**THE INPUT:**

## START

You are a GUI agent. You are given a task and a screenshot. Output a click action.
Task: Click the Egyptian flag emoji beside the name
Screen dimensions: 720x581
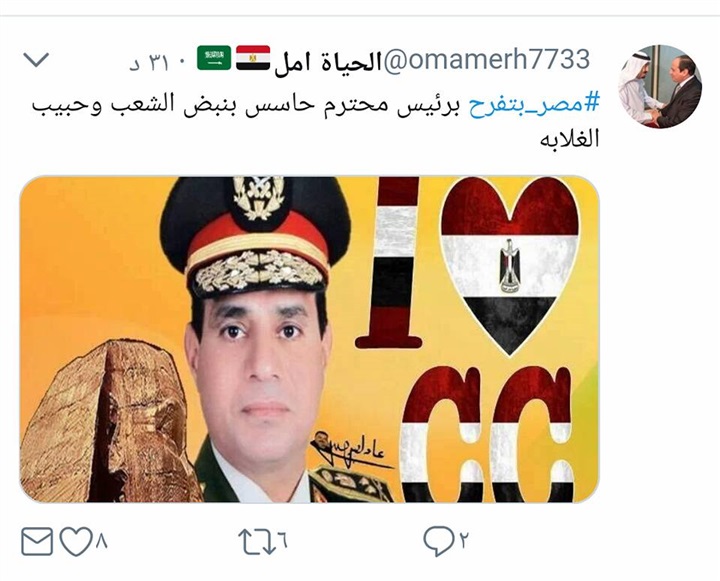[253, 58]
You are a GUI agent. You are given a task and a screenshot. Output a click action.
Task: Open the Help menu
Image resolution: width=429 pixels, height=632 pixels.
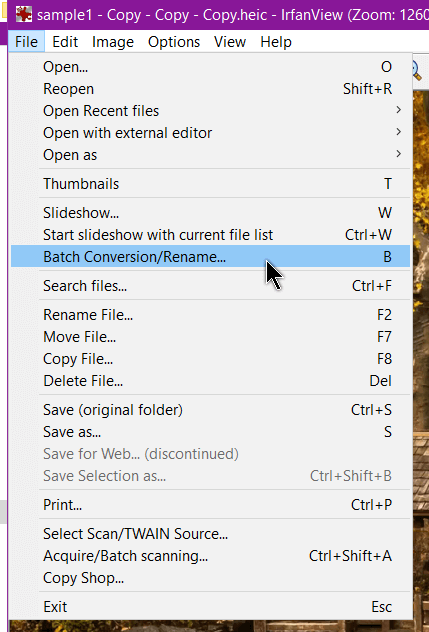coord(276,42)
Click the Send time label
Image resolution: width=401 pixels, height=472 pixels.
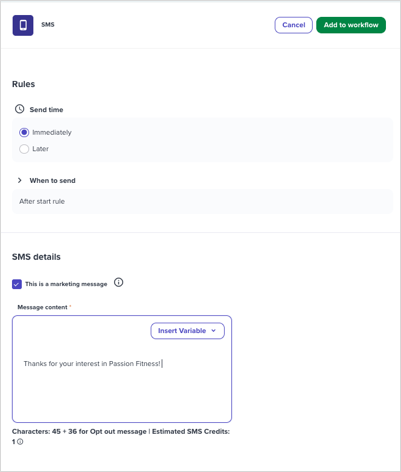(46, 110)
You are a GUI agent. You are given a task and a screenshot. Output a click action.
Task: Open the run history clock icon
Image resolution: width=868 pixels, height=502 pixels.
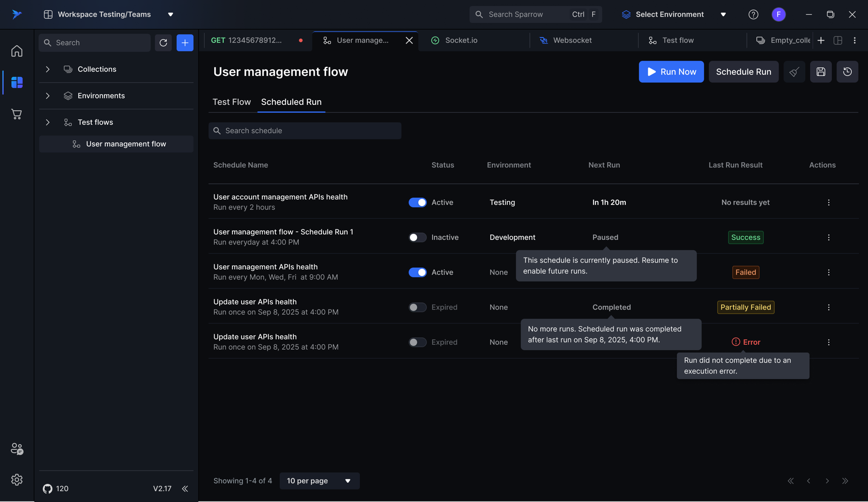click(x=847, y=72)
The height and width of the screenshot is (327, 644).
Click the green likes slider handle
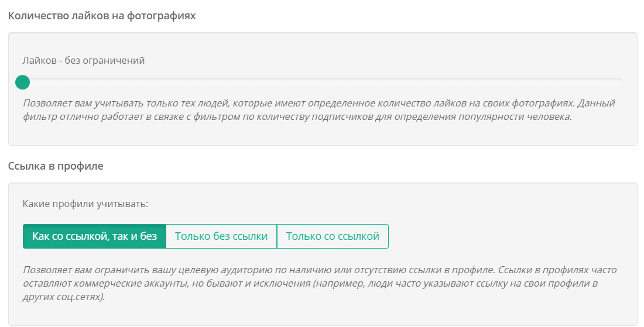[x=22, y=82]
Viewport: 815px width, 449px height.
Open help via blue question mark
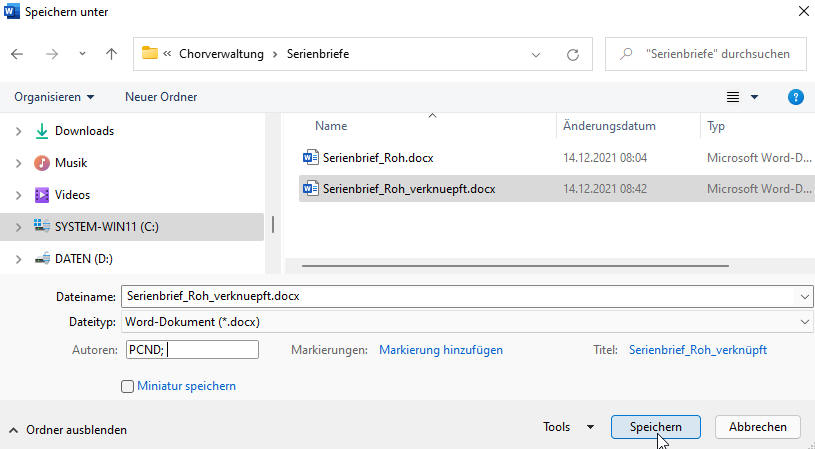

## END

**PROBLEM STATEMENT:** Give every line of the entries above as a JSON list of strings, one string per line, with blank lines and the pictures left out.

**SOLVED PROBLEM:**
[
  "You are a GUI agent. You are given a task and a screenshot. Output a click action.",
  "Task: Click the Egyptian flag emoji beside the name",
  "Screen dimensions: 720x581",
  "[253, 58]",
  "You are a GUI agent. You are given a task and a screenshot. Output a click action.",
  "Task: Open the Help menu",
  "Image resolution: width=429 pixels, height=632 pixels.",
  "coord(276,42)",
  "Click the Send time label",
  "Image resolution: width=401 pixels, height=472 pixels.",
  "(46, 110)",
  "You are a GUI agent. You are given a task and a screenshot. Output a click action.",
  "Task: Open the run history clock icon",
  "Image resolution: width=868 pixels, height=502 pixels.",
  "click(x=847, y=72)",
  "The height and width of the screenshot is (327, 644).",
  "Click the green likes slider handle",
  "[x=22, y=82]",
  "Viewport: 815px width, 449px height.",
  "Open help via blue question mark"
]